> _What needs to be done_: From the entries below, retype only the lines from the one with "beauty/fashion/figure (1288, 1183)" through the one with "The Hotel of…Mystery! (491, 733)", exactly as written.

[Collected data]
[Start of Attachment]
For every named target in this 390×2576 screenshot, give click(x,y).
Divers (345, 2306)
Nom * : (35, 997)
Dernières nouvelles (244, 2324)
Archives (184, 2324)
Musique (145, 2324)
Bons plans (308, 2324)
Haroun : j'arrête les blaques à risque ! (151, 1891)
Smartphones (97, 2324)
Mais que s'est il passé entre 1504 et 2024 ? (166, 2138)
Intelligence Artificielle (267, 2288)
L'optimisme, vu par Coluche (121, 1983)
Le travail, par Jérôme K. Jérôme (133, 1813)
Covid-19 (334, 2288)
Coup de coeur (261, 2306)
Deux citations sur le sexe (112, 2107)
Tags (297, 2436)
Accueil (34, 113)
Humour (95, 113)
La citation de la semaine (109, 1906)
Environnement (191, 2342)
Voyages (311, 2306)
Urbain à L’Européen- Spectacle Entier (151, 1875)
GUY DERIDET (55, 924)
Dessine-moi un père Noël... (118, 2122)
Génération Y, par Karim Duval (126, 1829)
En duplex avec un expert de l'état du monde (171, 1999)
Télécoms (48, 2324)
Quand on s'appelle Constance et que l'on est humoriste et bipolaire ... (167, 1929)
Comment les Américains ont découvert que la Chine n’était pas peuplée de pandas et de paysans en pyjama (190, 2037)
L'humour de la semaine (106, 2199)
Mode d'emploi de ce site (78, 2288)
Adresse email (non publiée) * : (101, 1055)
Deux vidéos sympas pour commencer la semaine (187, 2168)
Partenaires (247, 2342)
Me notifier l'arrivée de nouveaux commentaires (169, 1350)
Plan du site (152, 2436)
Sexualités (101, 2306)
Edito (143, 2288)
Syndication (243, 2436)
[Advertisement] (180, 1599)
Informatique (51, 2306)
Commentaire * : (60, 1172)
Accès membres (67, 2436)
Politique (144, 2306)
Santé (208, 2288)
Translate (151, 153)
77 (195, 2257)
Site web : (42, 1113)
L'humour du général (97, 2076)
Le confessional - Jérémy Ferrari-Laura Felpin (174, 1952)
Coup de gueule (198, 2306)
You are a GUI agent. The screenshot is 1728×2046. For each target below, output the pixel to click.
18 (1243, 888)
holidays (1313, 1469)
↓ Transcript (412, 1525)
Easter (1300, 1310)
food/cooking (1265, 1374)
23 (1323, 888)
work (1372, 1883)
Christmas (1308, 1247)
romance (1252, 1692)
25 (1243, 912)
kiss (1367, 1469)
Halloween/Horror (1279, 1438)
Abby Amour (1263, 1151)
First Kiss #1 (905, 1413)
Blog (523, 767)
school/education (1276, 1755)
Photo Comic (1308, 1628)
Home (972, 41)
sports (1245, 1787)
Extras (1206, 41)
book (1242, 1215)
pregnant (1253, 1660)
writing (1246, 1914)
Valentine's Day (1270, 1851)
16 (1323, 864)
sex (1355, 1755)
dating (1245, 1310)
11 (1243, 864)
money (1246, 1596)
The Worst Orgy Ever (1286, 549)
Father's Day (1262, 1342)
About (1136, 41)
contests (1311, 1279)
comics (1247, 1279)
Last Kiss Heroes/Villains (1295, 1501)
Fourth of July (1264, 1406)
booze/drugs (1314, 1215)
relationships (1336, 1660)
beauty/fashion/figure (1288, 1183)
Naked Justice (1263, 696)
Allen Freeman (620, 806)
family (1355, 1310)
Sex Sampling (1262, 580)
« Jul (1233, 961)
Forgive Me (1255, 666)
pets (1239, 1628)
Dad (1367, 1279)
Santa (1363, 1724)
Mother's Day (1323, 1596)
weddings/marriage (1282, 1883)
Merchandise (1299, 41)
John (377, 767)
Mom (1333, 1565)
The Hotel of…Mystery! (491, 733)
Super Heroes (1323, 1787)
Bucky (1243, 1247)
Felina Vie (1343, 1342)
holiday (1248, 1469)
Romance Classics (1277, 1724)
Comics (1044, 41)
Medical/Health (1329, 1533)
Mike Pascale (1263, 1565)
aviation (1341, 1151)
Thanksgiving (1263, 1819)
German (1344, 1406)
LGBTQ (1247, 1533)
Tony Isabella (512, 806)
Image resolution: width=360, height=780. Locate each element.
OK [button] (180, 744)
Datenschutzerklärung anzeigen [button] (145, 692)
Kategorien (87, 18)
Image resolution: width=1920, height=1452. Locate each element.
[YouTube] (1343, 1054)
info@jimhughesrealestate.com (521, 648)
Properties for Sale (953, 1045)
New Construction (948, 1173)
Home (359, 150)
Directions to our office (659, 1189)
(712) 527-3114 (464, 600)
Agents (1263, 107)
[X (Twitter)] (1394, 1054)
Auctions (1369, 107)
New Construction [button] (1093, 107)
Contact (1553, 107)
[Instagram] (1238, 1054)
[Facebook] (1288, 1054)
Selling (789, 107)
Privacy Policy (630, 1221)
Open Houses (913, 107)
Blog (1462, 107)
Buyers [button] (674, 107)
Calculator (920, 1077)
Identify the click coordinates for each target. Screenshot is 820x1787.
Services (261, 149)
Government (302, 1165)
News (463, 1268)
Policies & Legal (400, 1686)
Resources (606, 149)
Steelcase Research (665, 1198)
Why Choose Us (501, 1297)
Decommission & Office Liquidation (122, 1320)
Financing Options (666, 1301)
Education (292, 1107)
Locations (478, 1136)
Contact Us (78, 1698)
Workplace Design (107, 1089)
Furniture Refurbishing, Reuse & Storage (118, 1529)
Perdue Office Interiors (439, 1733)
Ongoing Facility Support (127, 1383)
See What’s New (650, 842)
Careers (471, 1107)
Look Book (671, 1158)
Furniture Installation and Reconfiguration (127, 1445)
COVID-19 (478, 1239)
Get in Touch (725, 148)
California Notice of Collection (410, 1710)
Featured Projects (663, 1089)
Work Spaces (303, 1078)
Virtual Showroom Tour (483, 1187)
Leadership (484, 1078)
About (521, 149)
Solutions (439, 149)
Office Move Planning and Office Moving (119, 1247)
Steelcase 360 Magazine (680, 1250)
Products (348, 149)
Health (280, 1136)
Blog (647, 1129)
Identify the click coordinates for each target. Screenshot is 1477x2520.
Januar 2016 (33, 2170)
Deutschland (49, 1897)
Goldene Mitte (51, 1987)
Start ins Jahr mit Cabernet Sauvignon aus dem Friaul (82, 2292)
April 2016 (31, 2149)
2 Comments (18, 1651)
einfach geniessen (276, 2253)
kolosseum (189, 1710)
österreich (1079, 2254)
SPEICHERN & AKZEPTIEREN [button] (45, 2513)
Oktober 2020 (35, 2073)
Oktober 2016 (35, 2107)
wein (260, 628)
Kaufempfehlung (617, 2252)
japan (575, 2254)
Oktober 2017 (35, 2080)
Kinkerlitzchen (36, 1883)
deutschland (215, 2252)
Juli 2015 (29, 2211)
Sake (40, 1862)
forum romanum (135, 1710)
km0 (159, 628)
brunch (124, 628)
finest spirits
[End of Attachment]
> _Answer section_:
beauty/fashion/figure (1288, 1183)
Naked Justice (1263, 696)
Allen Freeman (620, 806)
family (1355, 1310)
Sex Sampling (1262, 580)
« Jul (1233, 961)
Forgive Me (1255, 666)
pets (1239, 1628)
Dad (1367, 1279)
Santa (1363, 1724)
Mother's Day (1323, 1596)
weddings/marriage (1282, 1883)
Merchandise (1299, 41)
John (377, 767)
Mom (1333, 1565)
The Hotel of…Mystery! (491, 733)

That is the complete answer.